** start **

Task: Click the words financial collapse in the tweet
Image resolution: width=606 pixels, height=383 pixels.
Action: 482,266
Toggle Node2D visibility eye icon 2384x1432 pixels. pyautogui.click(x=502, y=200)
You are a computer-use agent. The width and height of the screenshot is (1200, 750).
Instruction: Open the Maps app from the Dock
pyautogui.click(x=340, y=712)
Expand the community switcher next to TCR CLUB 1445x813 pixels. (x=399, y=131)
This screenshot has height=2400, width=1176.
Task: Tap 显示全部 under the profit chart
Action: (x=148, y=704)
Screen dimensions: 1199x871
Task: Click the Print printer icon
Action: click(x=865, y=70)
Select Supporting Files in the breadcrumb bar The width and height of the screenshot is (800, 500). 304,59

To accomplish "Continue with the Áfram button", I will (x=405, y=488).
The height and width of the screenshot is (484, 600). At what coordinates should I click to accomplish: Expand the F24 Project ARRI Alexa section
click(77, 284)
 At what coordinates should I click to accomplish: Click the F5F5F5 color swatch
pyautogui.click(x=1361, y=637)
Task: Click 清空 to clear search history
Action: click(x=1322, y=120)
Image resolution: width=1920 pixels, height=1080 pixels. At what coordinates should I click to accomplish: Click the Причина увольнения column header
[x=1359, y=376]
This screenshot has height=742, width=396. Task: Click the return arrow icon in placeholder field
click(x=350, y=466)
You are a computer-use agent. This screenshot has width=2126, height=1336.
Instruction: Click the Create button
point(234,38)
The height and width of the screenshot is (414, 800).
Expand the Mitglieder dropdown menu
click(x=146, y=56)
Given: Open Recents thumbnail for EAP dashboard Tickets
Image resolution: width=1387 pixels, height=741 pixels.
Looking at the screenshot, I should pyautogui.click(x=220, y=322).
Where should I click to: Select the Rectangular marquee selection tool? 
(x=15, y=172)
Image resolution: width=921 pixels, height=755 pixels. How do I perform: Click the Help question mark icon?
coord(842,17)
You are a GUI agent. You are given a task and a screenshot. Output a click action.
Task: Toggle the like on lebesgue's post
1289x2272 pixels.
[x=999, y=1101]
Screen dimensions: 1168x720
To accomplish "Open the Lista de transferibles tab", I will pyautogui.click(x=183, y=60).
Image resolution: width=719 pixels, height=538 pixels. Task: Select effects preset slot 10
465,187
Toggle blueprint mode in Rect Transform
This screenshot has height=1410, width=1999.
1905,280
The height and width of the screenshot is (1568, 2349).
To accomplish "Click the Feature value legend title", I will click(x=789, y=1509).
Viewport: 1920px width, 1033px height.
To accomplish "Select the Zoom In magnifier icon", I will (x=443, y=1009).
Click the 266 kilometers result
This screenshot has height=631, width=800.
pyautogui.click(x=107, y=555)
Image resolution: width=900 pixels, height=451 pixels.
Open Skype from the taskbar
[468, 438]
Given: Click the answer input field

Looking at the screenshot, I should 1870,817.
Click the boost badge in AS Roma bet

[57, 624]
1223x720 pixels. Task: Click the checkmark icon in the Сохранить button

** end **

**Written instruction:** Rewrite the lines above as a numbered list, leaving out the blank lines.

**Solved problem:**
1. Task: Click the words financial collapse in the tweet
2. Image resolution: width=606 pixels, height=383 pixels.
3. Action: 482,266
4. Toggle Node2D visibility eye icon 2384x1432 pixels. pyautogui.click(x=502, y=200)
5. You are a computer-use agent. The width and height of the screenshot is (1200, 750).
6. Instruction: Open the Maps app from the Dock
7. pyautogui.click(x=340, y=712)
8. Expand the community switcher next to TCR CLUB 1445x813 pixels. (x=399, y=131)
9. This screenshot has height=2400, width=1176.
10. Task: Tap 显示全部 under the profit chart
11. Action: (x=148, y=704)
12. Screen dimensions: 1199x871
13. Task: Click the Print printer icon
14. Action: click(x=865, y=70)
15. Select Supporting Files in the breadcrumb bar The width and height of the screenshot is (800, 500). 304,59
16. To accomplish "Continue with the Áfram button", I will (x=405, y=488).
17. The height and width of the screenshot is (484, 600). At what coordinates should I click to accomplish: Expand the F24 Project ARRI Alexa section
18. click(77, 284)
19.  At what coordinates should I click to accomplish: Click the F5F5F5 color swatch
20. pyautogui.click(x=1361, y=637)
21. Task: Click 清空 to clear search history
22. Action: click(x=1322, y=120)
23. Image resolution: width=1920 pixels, height=1080 pixels. At what coordinates should I click to accomplish: Click the Причина увольнения column header
24. [x=1359, y=376]
25. This screenshot has height=742, width=396. Task: Click the return arrow icon in placeholder field
26. click(x=350, y=466)
27. You are a computer-use agent. This screenshot has width=2126, height=1336.
28. Instruction: Click the Create button
29. point(234,38)
30. The height and width of the screenshot is (414, 800).
31. Expand the Mitglieder dropdown menu
32. click(x=146, y=56)
33. Given: Open Recents thumbnail for EAP dashboard Tickets
34. Image resolution: width=1387 pixels, height=741 pixels.
35. Looking at the screenshot, I should pyautogui.click(x=220, y=322).
36. Where should I click to: Select the Rectangular marquee selection tool? 
37. (x=15, y=172)
38. Image resolution: width=921 pixels, height=755 pixels. How do I perform: Click the Help question mark icon?
39. coord(842,17)
40. You are a GUI agent. You are given a task and a screenshot. Output a click action.
41. Task: Toggle the like on lebesgue's post
42. 1289x2272 pixels.
43. [x=999, y=1101]
44. Screen dimensions: 1168x720
45. To accomplish "Open the Lista de transferibles tab", I will pyautogui.click(x=183, y=60).
46. Image resolution: width=719 pixels, height=538 pixels. Task: Select effects preset slot 10
47. 465,187
48. Toggle blueprint mode in Rect Transform
49. This screenshot has height=1410, width=1999.
50. 1905,280
51. The height and width of the screenshot is (1568, 2349).
52. To accomplish "Click the Feature value legend title", I will click(x=789, y=1509).
53. Viewport: 1920px width, 1033px height.
54. To accomplish "Select the Zoom In magnifier icon", I will (x=443, y=1009).
55. Click the 266 kilometers result
56. This screenshot has height=631, width=800.
57. pyautogui.click(x=107, y=555)
58. Image resolution: width=900 pixels, height=451 pixels.
59. Open Skype from the taskbar
60. [468, 438]
61. Given: Click the answer input field
62. Looking at the screenshot, I should 1870,817.
63. Click the boost badge in AS Roma bet
64. [57, 624]
65. 1223x720 pixels. Task: Click the checkmark icon in the Сохранить button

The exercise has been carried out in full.